No fear can stand up to hunger, no patience can wear it out, disgust simply does not exist where hunger is; and as to superstition, beliefs, and what you may call principles, they are less than chaff in a breeze. Don't you know the devilry of lingering starvation, its exasperating torment, its black thoughts, its somber and brooding ferocity? Well, I do. It takes a man all his inborn strength to fight hunger properly. It's really easier to face bereavement, dishonor, and the perdition of one's soul - than this kind of prolonged hunger. Sad, but true. And these chaps too had no earthly reason for any kind of scruple. Restraint! I would just as soon have expected restraint from a hyena prowling amongst the corpses of a battlefield. But there was the fact facing me - the fact dazzling, to be seen, like the foam on the depths of the sea, like a ripple on an unfathomable enigma, a mystery greater - when I thought of it - than the curious, inexplicable note of desperate grief in this savage clamor that had swept by us on the river-bank, behind the blind whiteness of the fog.

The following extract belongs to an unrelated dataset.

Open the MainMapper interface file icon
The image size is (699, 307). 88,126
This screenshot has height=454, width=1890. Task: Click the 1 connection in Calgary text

"Two pilgrims were quarreling in hurried whispers as to which bank. 'Left.' 'No, no; how can you? Right, right, of course.' 'It is very serious,' said the manager's voice behind me; 'I would be desolated if anything should happen to Mr. Kurtz before we came up.' I looked at him, and had not the slightest doubt he was sincere. He was just the kind of man who would wish to preserve appearances. That was his restraint. But when he muttered something about going on at once, I did not even take the trouble to answer him. I knew, and he knew, that it was impossible. Were we to let go our hold of the bottom, we would be absolutely in the air - in space. We wouldn't be able to tell where we were going to - whether up or down stream, or across - till we fetched against one bank or the other, - and then we wouldn't know at first which it was. Of course I made no move. I had no mind for a smash-up. You couldn't imagine a more deadly place for a shipwreck. Whether drowned at once or not, we were sure to perish speedily in one way or another. 'I authorize you to take all the risks,' he said, after a short silence. 'I refuse to take any,' I said shortly; which was just the answer he expected, though its tone might have surprised him. 'Well, I must defer to your judgment. You are captain,' he said, with marked civility. I turned my shoulder to him in sign of my appreciation, and looked into the fog. How long would it last? It was the most hopeless look-out. The approach to this Kurtz grubbing for ivory in the wretched bush was beset by as many dangers as though he had been an enchanted princess sleeping in a fabulous castle. 'Will they attack, do you think?' asked the manager, in a confidential tone.
"I did not think they would attack, for several obvious reasons. The thick fog was one. If they left the bank in their canoes they would get lost in it, as we would be if we attempted to move.